# START OF Data records
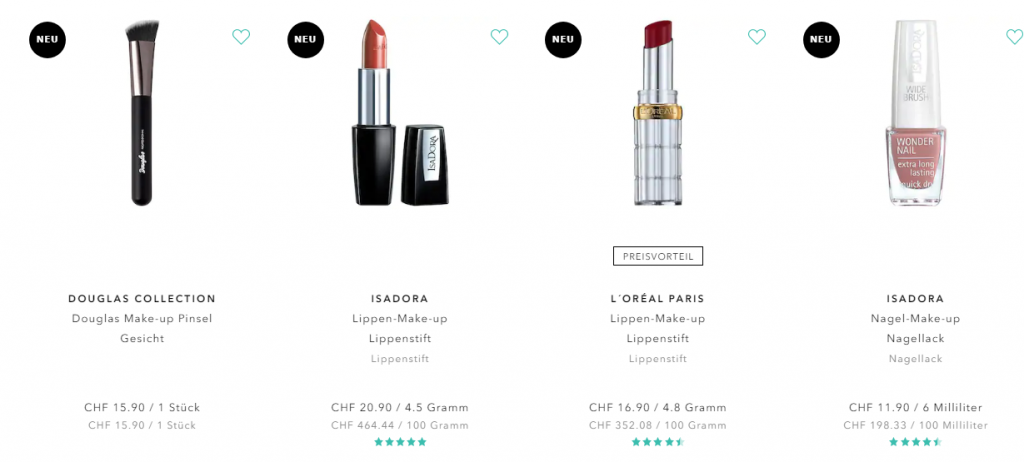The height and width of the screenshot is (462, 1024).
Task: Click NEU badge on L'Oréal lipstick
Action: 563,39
# END OF Data records
# START OF Data records
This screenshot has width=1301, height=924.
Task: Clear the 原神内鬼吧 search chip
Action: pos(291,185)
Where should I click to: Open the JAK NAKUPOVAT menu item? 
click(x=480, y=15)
# END OF Data records
# START OF Data records
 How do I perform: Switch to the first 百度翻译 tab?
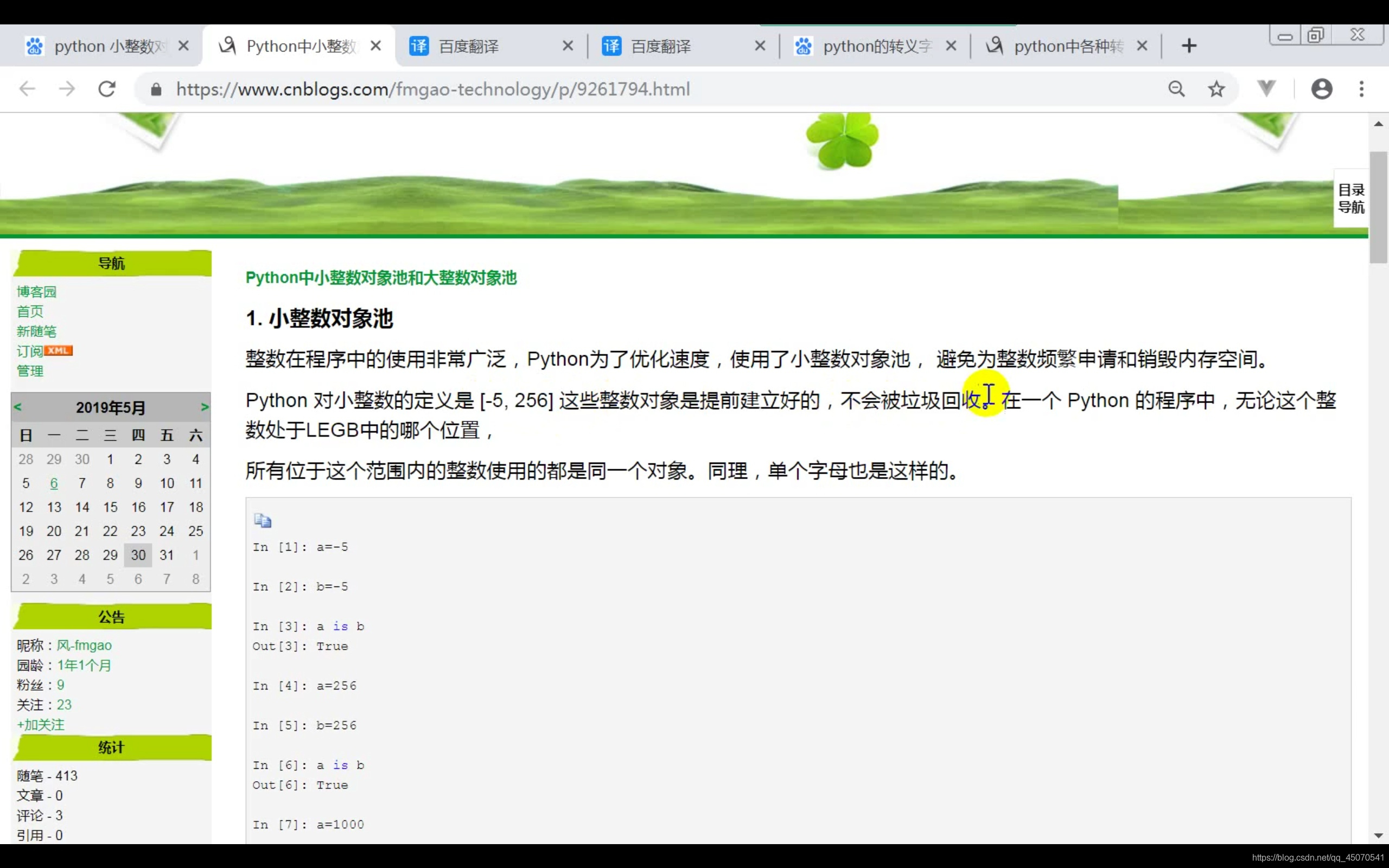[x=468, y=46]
# END OF Data records
Render the lines as a Markdown table with the columns "Row" and "Text," starting at the line that has "The height and" and ending after the line that has "Action: 563,39". Skip blank lines, and leave the pictures out.

| Row | Text |
|---|---|
| 1 | The height and width of the screenshot is (462, 1024). |
| 2 | Task: Click NEU badge on L'Oréal lipstick |
| 3 | Action: 563,39 |